**Instructions for the task:** Update the items below by changing every "Screen dimensions" to "Display size", and keep everything else the same.

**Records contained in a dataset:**
= = =
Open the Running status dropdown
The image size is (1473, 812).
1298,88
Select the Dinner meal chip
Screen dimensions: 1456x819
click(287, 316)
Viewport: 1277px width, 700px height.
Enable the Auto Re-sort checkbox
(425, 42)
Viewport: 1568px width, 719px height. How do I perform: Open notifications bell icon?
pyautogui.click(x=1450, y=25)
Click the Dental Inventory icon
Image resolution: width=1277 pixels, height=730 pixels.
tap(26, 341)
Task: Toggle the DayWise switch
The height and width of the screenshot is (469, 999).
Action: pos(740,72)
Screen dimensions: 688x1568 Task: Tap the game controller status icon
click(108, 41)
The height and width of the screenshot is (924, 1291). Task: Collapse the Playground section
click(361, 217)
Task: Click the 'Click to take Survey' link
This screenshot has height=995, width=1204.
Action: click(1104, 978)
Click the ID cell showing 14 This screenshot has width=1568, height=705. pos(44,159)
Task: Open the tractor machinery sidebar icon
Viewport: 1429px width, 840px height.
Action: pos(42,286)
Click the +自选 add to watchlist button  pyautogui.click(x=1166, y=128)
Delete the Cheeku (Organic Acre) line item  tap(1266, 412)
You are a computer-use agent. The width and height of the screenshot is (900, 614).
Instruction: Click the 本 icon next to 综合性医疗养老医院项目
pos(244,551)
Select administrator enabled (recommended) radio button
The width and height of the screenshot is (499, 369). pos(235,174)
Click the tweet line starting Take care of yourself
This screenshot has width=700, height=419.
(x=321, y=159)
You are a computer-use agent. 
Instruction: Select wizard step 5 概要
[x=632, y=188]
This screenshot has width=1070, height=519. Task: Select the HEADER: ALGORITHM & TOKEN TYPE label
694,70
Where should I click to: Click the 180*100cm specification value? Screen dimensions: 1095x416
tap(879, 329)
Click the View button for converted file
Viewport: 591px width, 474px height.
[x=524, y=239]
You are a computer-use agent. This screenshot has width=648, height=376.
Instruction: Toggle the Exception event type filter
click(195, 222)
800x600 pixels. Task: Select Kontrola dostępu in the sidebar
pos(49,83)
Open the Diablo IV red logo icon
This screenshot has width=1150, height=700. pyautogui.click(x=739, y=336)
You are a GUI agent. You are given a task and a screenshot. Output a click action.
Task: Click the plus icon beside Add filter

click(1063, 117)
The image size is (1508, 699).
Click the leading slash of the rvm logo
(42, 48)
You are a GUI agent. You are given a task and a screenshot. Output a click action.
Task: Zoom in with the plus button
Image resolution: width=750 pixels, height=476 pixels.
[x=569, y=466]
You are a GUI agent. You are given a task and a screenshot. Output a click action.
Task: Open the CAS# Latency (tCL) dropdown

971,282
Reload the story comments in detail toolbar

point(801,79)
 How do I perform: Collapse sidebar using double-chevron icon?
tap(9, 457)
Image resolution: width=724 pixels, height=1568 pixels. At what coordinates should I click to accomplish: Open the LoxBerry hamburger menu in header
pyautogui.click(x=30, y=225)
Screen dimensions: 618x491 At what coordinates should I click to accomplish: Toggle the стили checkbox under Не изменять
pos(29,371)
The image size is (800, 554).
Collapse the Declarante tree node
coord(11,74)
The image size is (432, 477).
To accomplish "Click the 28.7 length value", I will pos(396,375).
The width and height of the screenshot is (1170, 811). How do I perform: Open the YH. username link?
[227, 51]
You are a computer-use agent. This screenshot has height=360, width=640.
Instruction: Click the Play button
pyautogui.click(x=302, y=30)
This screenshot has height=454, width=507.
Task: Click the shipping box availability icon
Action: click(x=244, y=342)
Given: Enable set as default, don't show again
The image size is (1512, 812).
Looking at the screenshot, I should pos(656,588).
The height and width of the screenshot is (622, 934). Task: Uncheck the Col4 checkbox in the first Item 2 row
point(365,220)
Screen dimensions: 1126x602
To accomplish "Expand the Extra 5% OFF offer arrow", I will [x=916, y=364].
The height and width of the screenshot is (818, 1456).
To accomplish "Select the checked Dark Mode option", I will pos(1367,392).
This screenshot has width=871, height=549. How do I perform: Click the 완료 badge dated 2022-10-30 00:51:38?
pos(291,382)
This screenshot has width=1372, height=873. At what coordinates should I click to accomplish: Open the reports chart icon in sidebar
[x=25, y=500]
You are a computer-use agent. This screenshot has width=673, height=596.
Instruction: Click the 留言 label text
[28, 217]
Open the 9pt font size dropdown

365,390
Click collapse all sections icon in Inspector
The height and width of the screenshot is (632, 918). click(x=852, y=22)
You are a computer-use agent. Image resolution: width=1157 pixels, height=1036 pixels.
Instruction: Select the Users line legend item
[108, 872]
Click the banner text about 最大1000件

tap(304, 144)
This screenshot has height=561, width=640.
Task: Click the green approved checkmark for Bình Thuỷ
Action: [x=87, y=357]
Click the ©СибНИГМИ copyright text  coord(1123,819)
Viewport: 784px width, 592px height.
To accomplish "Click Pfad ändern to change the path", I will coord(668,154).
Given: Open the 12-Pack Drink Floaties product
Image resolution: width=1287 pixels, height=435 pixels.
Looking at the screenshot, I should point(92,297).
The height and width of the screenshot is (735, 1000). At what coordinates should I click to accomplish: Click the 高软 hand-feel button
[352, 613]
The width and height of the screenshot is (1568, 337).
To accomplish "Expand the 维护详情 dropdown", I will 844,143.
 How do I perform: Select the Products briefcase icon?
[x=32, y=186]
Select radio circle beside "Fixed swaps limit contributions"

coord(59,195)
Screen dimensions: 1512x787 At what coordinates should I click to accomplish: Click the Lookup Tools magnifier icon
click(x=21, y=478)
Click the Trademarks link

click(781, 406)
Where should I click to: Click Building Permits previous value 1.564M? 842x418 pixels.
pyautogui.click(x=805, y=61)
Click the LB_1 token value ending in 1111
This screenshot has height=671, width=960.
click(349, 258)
= = =
**Complete output:**
Open the Running status dropdown
The image size is (1473, 812).
1298,88
Select the Dinner meal chip
Display size: 1456x819
click(287, 316)
Viewport: 1277px width, 700px height.
Enable the Auto Re-sort checkbox
(425, 42)
Viewport: 1568px width, 719px height. How do I perform: Open notifications bell icon?
pyautogui.click(x=1450, y=25)
Click the Dental Inventory icon
Image resolution: width=1277 pixels, height=730 pixels.
tap(26, 341)
Task: Toggle the DayWise switch
The height and width of the screenshot is (469, 999).
Action: pos(740,72)
Display size: 688x1568 Task: Tap the game controller status icon
click(108, 41)
The height and width of the screenshot is (924, 1291). Task: Collapse the Playground section
click(361, 217)
Task: Click the 'Click to take Survey' link
This screenshot has height=995, width=1204.
Action: click(1104, 978)
Click the ID cell showing 14 This screenshot has width=1568, height=705. pos(44,159)
Task: Open the tractor machinery sidebar icon
Viewport: 1429px width, 840px height.
Action: pos(42,286)
Click the +自选 add to watchlist button  pyautogui.click(x=1166, y=128)
Delete the Cheeku (Organic Acre) line item  tap(1266, 412)
You are a computer-use agent. The width and height of the screenshot is (900, 614).
Instruction: Click the 本 icon next to 综合性医疗养老医院项目
pos(244,551)
Select administrator enabled (recommended) radio button
The width and height of the screenshot is (499, 369). pos(235,174)
Click the tweet line starting Take care of yourself
This screenshot has width=700, height=419.
(x=321, y=159)
You are a computer-use agent. 
Instruction: Select wizard step 5 概要
[x=632, y=188]
This screenshot has width=1070, height=519. Task: Select the HEADER: ALGORITHM & TOKEN TYPE label
694,70
Where should I click to: Click the 180*100cm specification value? Display size: 1095x416
tap(879, 329)
Click the View button for converted file
Viewport: 591px width, 474px height.
[x=524, y=239]
You are a computer-use agent. This screenshot has width=648, height=376.
Instruction: Toggle the Exception event type filter
click(195, 222)
800x600 pixels. Task: Select Kontrola dostępu in the sidebar
pos(49,83)
Open the Diablo IV red logo icon
This screenshot has width=1150, height=700. pyautogui.click(x=739, y=336)
You are a GUI agent. You are given a task and a screenshot. Output a click action.
Task: Click the plus icon beside Add filter

click(1063, 117)
The image size is (1508, 699).
Click the leading slash of the rvm logo
(42, 48)
You are a GUI agent. You are given a task and a screenshot. Output a click action.
Task: Zoom in with the plus button
Image resolution: width=750 pixels, height=476 pixels.
[x=569, y=466]
You are a GUI agent. You are given a task and a screenshot. Output a click action.
Task: Open the CAS# Latency (tCL) dropdown

971,282
Reload the story comments in detail toolbar

point(801,79)
 How do I perform: Collapse sidebar using double-chevron icon?
tap(9, 457)
Image resolution: width=724 pixels, height=1568 pixels. At what coordinates should I click to accomplish: Open the LoxBerry hamburger menu in header
pyautogui.click(x=30, y=225)
Display size: 618x491 At what coordinates should I click to accomplish: Toggle the стили checkbox under Не изменять
pos(29,371)
The image size is (800, 554).
Collapse the Declarante tree node
coord(11,74)
The image size is (432, 477).
To accomplish "Click the 28.7 length value", I will pos(396,375).
The width and height of the screenshot is (1170, 811). How do I perform: Open the YH. username link?
[227, 51]
You are a computer-use agent. This screenshot has height=360, width=640.
Instruction: Click the Play button
pyautogui.click(x=302, y=30)
This screenshot has height=454, width=507.
Task: Click the shipping box availability icon
Action: click(x=244, y=342)
Given: Enable set as default, don't show again
The image size is (1512, 812).
Looking at the screenshot, I should pos(656,588).
The height and width of the screenshot is (622, 934). Task: Uncheck the Col4 checkbox in the first Item 2 row
point(365,220)
Display size: 1126x602
To accomplish "Expand the Extra 5% OFF offer arrow", I will [x=916, y=364].
The height and width of the screenshot is (818, 1456).
To accomplish "Select the checked Dark Mode option", I will pos(1367,392).
This screenshot has width=871, height=549. How do I perform: Click the 완료 badge dated 2022-10-30 00:51:38?
pos(291,382)
This screenshot has width=1372, height=873. At what coordinates should I click to accomplish: Open the reports chart icon in sidebar
[x=25, y=500]
You are a computer-use agent. This screenshot has width=673, height=596.
Instruction: Click the 留言 label text
[28, 217]
Open the 9pt font size dropdown

365,390
Click collapse all sections icon in Inspector
The height and width of the screenshot is (632, 918). click(x=852, y=22)
You are a computer-use agent. Image resolution: width=1157 pixels, height=1036 pixels.
Instruction: Select the Users line legend item
[108, 872]
Click the banner text about 最大1000件

tap(304, 144)
This screenshot has height=561, width=640.
Task: Click the green approved checkmark for Bình Thuỷ
Action: [x=87, y=357]
Click the ©СибНИГМИ copyright text  coord(1123,819)
Viewport: 784px width, 592px height.
To accomplish "Click Pfad ändern to change the path", I will coord(668,154).
Given: Open the 12-Pack Drink Floaties product
Image resolution: width=1287 pixels, height=435 pixels.
Looking at the screenshot, I should point(92,297).
The height and width of the screenshot is (735, 1000). At what coordinates should I click to accomplish: Click the 高软 hand-feel button
[352, 613]
The width and height of the screenshot is (1568, 337).
To accomplish "Expand the 维护详情 dropdown", I will 844,143.
 How do I perform: Select the Products briefcase icon?
[x=32, y=186]
Select radio circle beside "Fixed swaps limit contributions"

coord(59,195)
Display size: 1512x787 At what coordinates should I click to accomplish: Click the Lookup Tools magnifier icon
click(x=21, y=478)
Click the Trademarks link

click(781, 406)
Where should I click to: Click Building Permits previous value 1.564M? 842x418 pixels.
pyautogui.click(x=805, y=61)
Click the LB_1 token value ending in 1111
This screenshot has height=671, width=960.
click(349, 258)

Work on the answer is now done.